The area to the immediate left of the table is the ‘staging’ area. You will bring out items and place them here as they await processing. The table top will be the ‘processing’ area. You will place items on the table and decide whether you will keep, donate, or discard. The area to the immediate right of the table is the ‘processed’ area divided into keep, donate, or discard piles. 
 
You may also make other piles here that are helpful, for instance you might have a pile for things that need to be relocated to other rooms.

2.  Start at the bottom, and work your way up and behind

The best way to gain momentum in this process is to see the results happen quickly. Start by picking up items that are laying on the floor of the room you are decluttering. This can be sound equipment, leaning illusions, magic tables, or random piles of magical junk. Use this opportunity to take any movable furniture out of the space. Seeing the floor clear and clean is a very powerful way to gain momentum. 

As you bring a group of items out of your magic space, set them in the staging area to the left of the table. One by one, pick up the objects, place them on the table, and spread them out liberally across the table top. Once enough items to cover your table top have been placed on the table, you will begin processing the items. 

Carefully review each item and decide if you really need this item. When was the last time you used it? Will you really use it in the future? Don’t kid yourself! Do yourself a favor and be aggressive with your decluttering. You know what you like and use, and you know what you haven’t touched in over a year. 

If you aren’t actively using the item, consider donating it first. Never keep something based solely on how much you paid for it. That is what Seth Godin explains in his book The Practice identifies as a Sunk Cost. “It’s fine to experience regret when we abandon a sunk cost. It’s a mistake to stick with one simply because we can’t bear the regret.” 
 
The more empty space you can create the more inspiration and flow you will experience later on in the space. Once you have made a decision, place the item in the appropriate pile in the “processed” area to the right of the table. Repeat this process for all items in the staging area. 
 
Once you have processed all items on the floor you will work your way up to surfaces, tables, counters, and shelves. Bring your books to the staging area, then place them on the table and process them. Which books have you read? Which will you never read? Remember these are sunk costs too, so be aggressive. 
 
After you have worked your way up to the top of shelves, now you will repeat the process for all items that are hidden behind cabinet doors and in drawers. Start at the bottom and work your way up. 

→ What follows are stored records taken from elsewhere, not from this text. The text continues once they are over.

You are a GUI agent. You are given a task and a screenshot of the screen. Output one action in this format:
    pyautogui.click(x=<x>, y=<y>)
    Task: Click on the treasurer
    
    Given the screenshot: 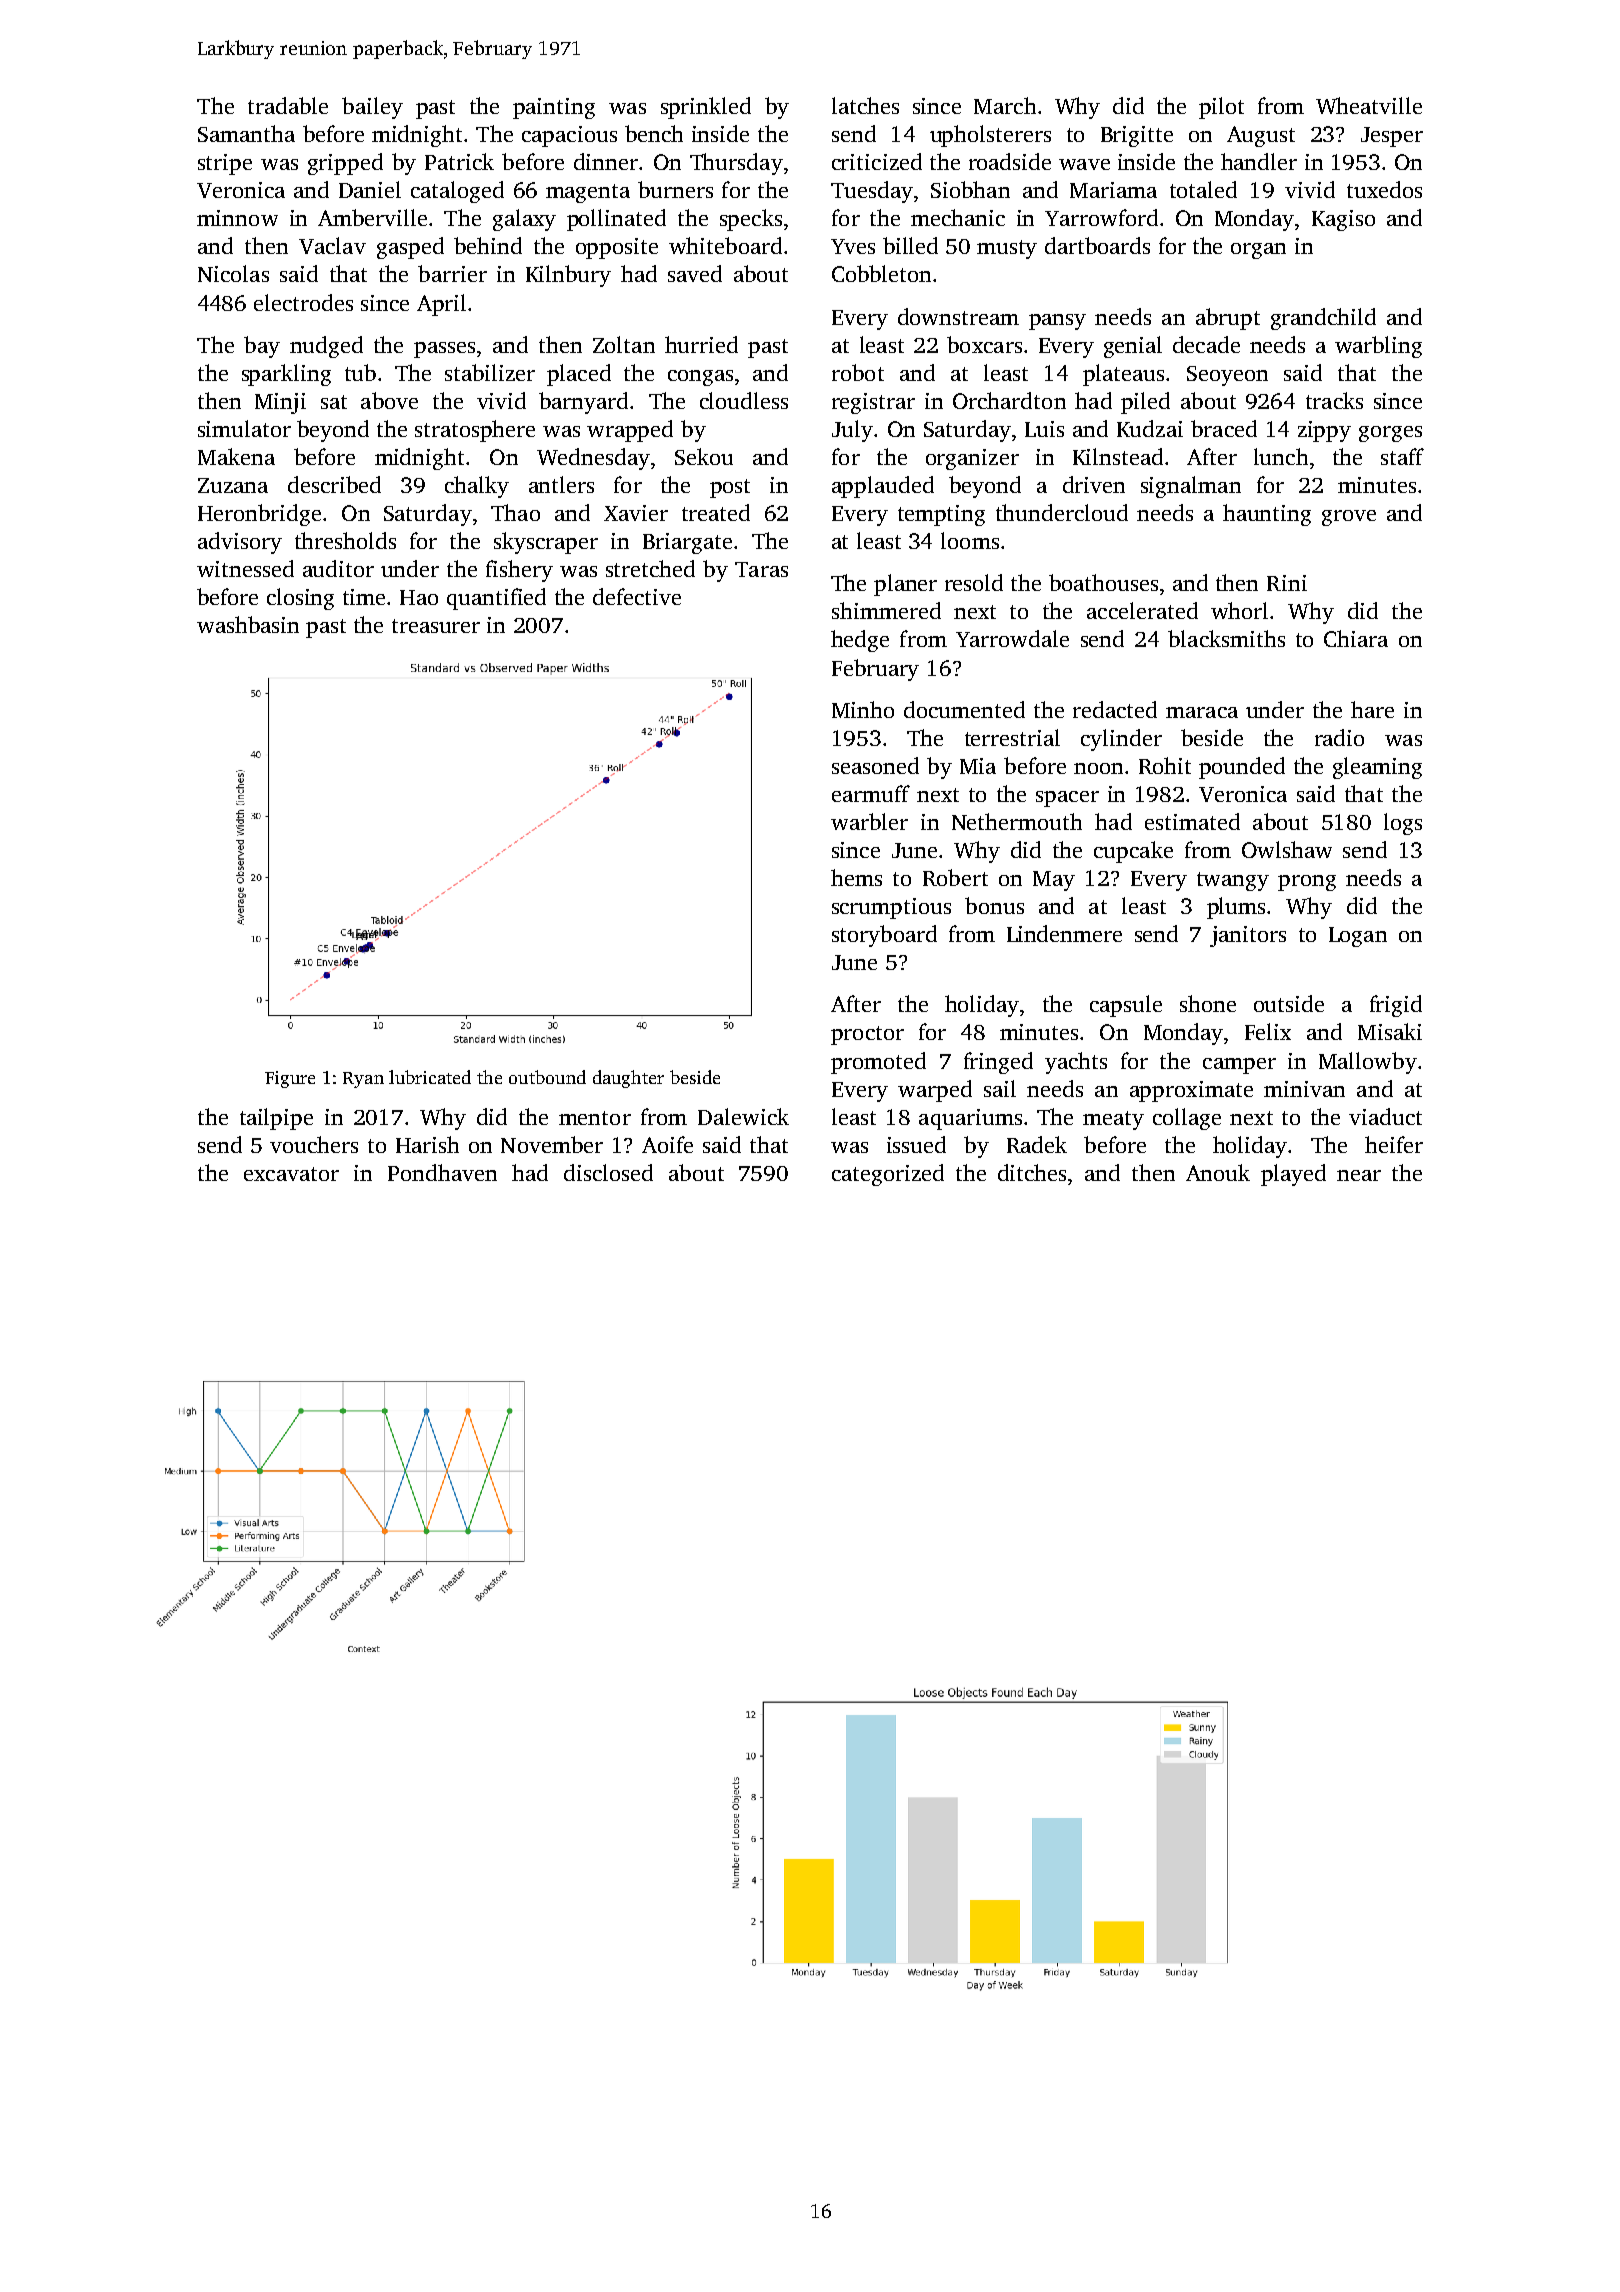 What is the action you would take?
    pyautogui.click(x=436, y=626)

3.  Avoid further consumption

 
Congratulations! You have taken a major step toward a more mindful approach to owning magical things. 

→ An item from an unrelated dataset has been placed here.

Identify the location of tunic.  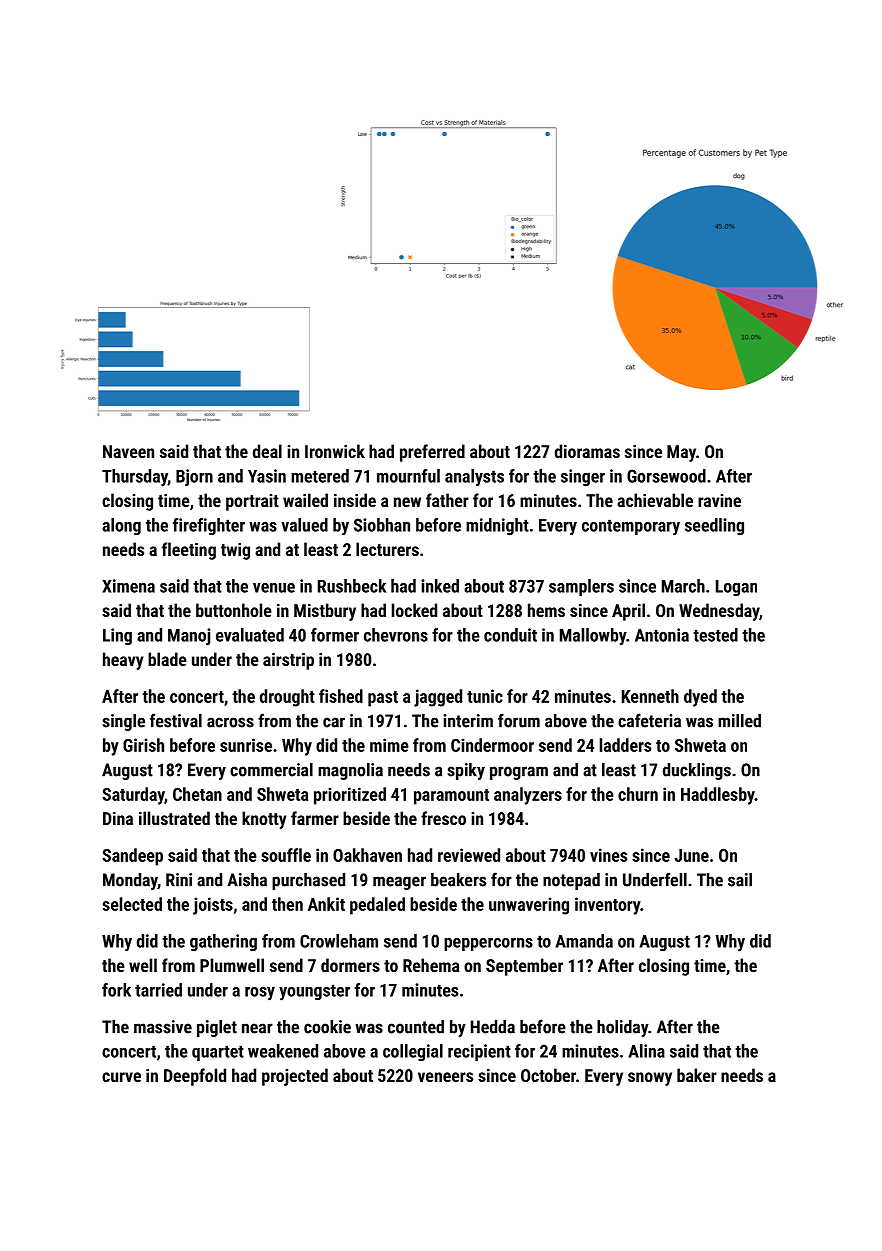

However, as Jeff McBride and Larry Hass kindly point out in The Show Doctor, you have only treated the symptom. The root cause is really Consumption. “Consumption is the lavish or wasteful spending assumed to have social prestige, but which actually squanders time, money, and resources.” 

Symptoms include:

  • A drawer overstuffed with magic props.
  • A magic room filled with props that haven’t been touched in many years.
  • The false assumption that having lots of magic-related materials on bookshelves and in storage equates to magical wisdom.
  • An unshakeable urge to buy every new trick.
  • A continual feeling of dissatisfaction with current routines and repertoire.

Causes include:

  • Inability to focus on a singular effect or presentation.
  • The dissatisfaction of one’s current state of performance.

Follow the three steps above and you will have a clutter free space to practice and improve your magic. You will be able to focus on your performance pieces and feel greater satisfaction with your repertoire. Do not let clutter and consumption ruin your magical progress this year!